In the early 1990’s the UN rid Iraq of chemical weapons. But in 2003 a US-led military campaign toppled the regime and Saddam Hussein was eventually hanged. In 2007 Libya gave up its Weapons of Mass Destruction (WMD) programmes and Moammar Gadhafi was literally embraced by Tony Blair and welcomed into the club of acceptable leaders. Yet, in 2011, NATO forces – albeit with a UN mandate – led an attack Libya in support of a popular uprising, and Gaddafi was eventually beaten to death.
On the other hand, even when the US until recently planned to attack Syria – citing the use of WMD as justification – it threatened only limited strikes. Furthermore, North Korea – arguably the most “rogue” of all the “rogue states” – has had the bomb since 2006 and despite being one of George Bush’s “Axis of Evil’ states, it has avoided any military attack.

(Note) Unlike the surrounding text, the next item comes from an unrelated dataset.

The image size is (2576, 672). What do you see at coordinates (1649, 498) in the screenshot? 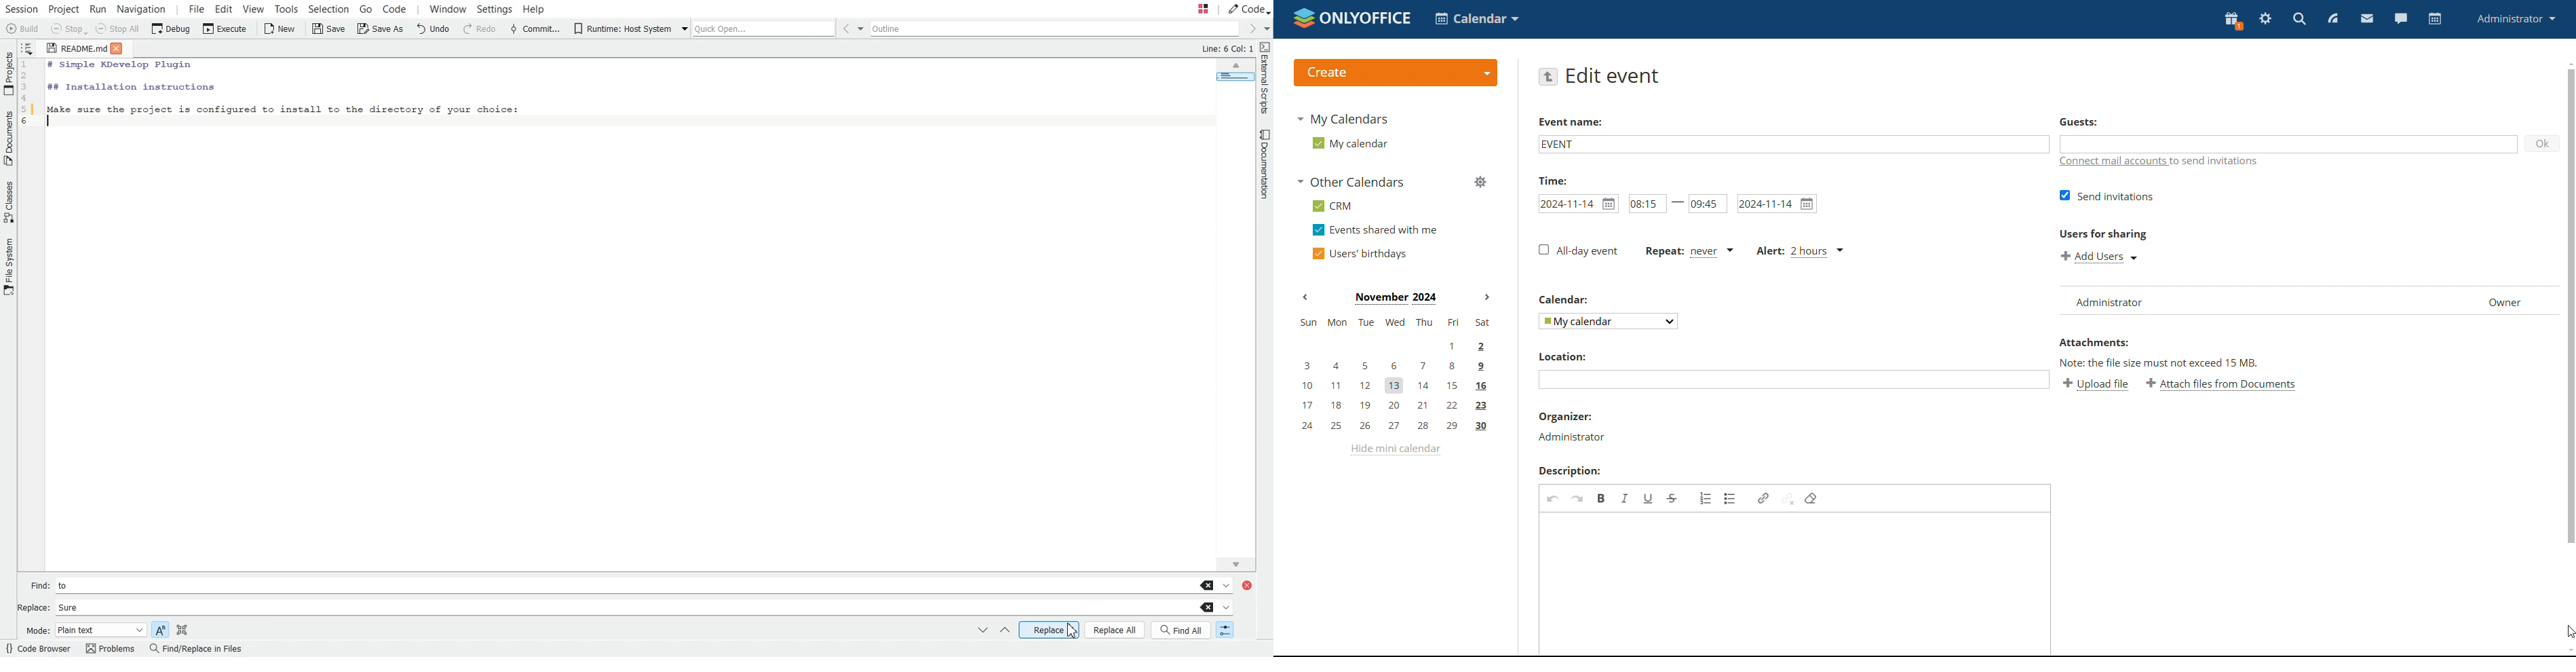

Not withstanding the fact that both Saddam and Gaddafi were brutal and oppressive dictators, and violent demise was probably all that they deserved, for those at the helm of the rest of the world’s “rogue states”, isn’t the lesson from these events simply that: there is no security at all without WMD.
Thus: it is probably safe to assume that Mr. Asad will stall on the actual disarmament of his WMDs for as long as he can. It’s also very unlikely that we’ll see any more voluntary disarmament comparable to Gadhafi’s again anytime soon.